[Saved entries]
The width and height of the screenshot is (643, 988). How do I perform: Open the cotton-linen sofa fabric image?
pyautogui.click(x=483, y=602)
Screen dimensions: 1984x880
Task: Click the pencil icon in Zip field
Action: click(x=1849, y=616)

» Problem description
The records above are to be set down again exactly as written.

» Response area
The width and height of the screenshot is (643, 988). How do I perform: Open the cotton-linen sofa fabric image?
pyautogui.click(x=483, y=602)
Screen dimensions: 1984x880
Task: Click the pencil icon in Zip field
Action: click(x=1849, y=616)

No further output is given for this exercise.